Paper Report for: Verschoyle_1993_J.Pharmacol.Exp.Ther_265_386

The O-dealkylation of pentoxyresorufin, a substrate for P450 2B1, was decreased in lung microsomes from rats dosed with O,O,S-trimethylphosphorodithioate, O,O,O-trimethylphosphorothioate, bromophos, fenitrothion, p-xylene and 2,4-dichloro-(6-phenylphonoxy)ethylamine. This activity was decreased by antibodies to P450 2B1 but unaffected by antibodies to P450 1A1 or 4B1. This reduction reflected both inactivation and destruction of P450 2B1; destruction of this protein was particularly marked after bromophos and fenitrothion.

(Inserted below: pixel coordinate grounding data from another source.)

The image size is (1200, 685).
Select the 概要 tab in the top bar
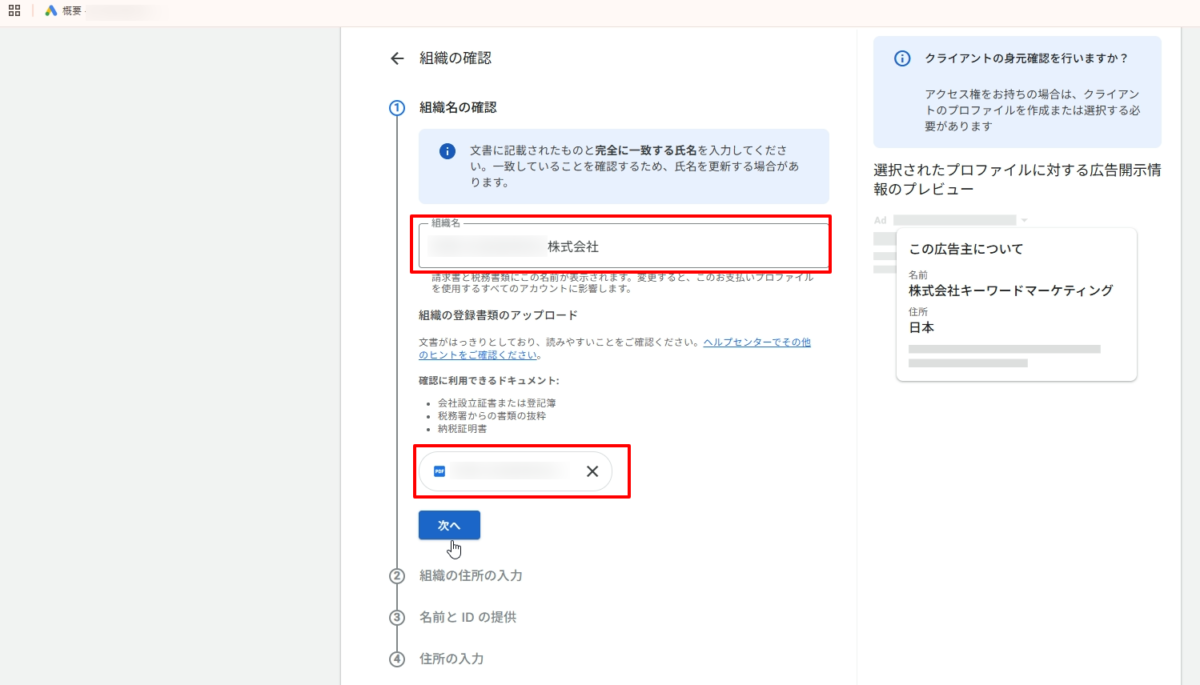coord(72,10)
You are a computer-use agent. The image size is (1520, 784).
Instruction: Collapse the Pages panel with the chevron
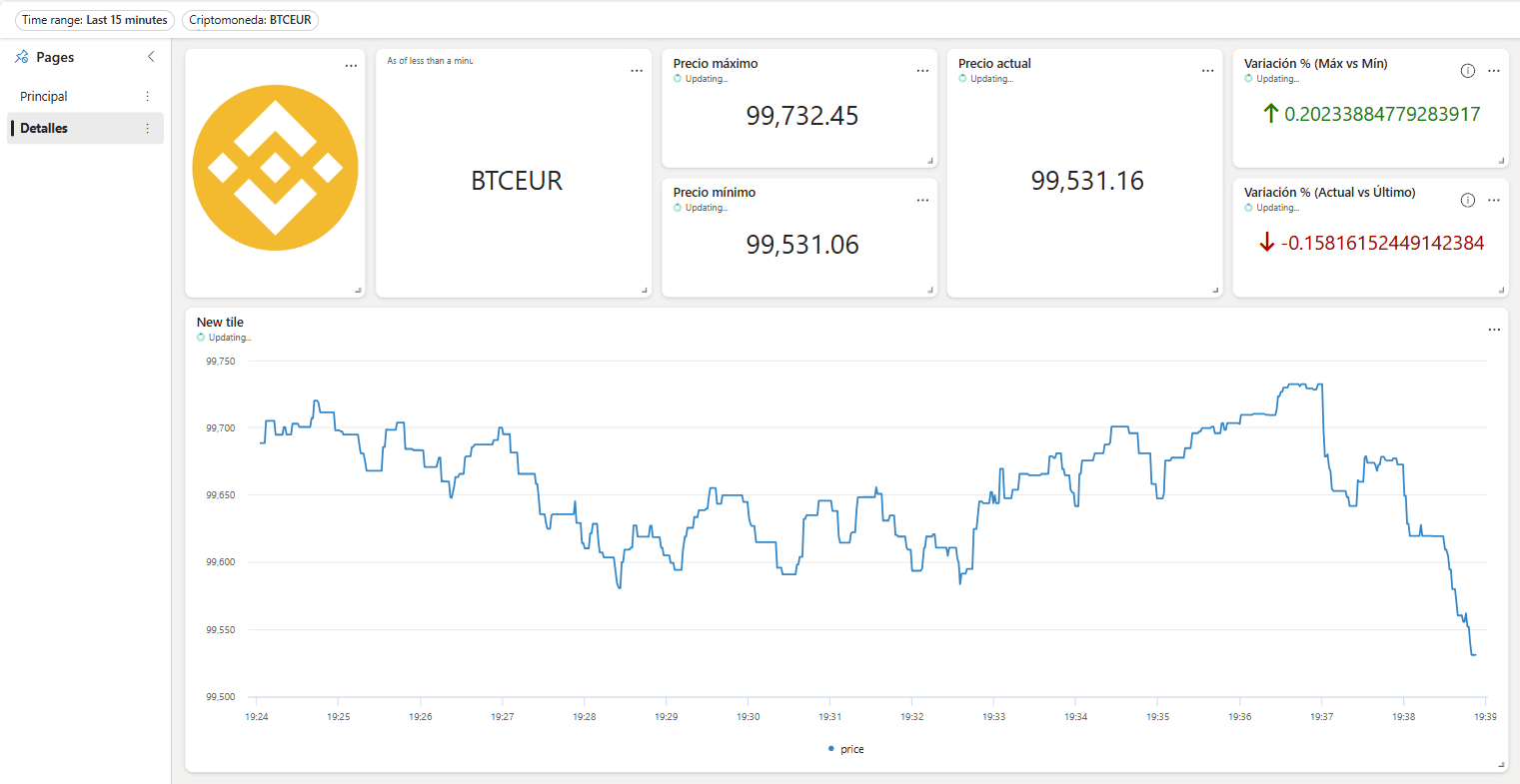click(151, 57)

Pyrazole was the only compound in this study to induce the O-dealkylation of pentoxyresorufin. None of these compounds altered the rate of ethoxyresorufin O-dealkylation, an indicator of P450 1A1 activity, but this activity was induced greatly by both Aroclor and beta-naphthoflavone, p-Xylene was the only compound to decrease P450 4B1 activity, as determined by the N-hydroxylation of 2-aminofluorene. In the liver, bromophos, fenitrothion, p-xylene and 2,4-dichloro-(6-phenylphonoxy)ethylamine all had marked effects on the O-dealkylation of ethoxyresorufin and pentoxyresorufin but, at the dose used, O,O,O-trimethylphosphorothioate and O,O,S-trimethylphosphorodithioate had minimal effects in this tissue. Thus, both O,O,O-trimethylphosphorothioate and O,O,S-trimethylphosphorodithioate are exquisitely selective inhibitors of pulmonary P450 2B1 activity. Their use, together with pyrazole, will facilitate future studies of the pulmonary activation of toxins by P450 2B1.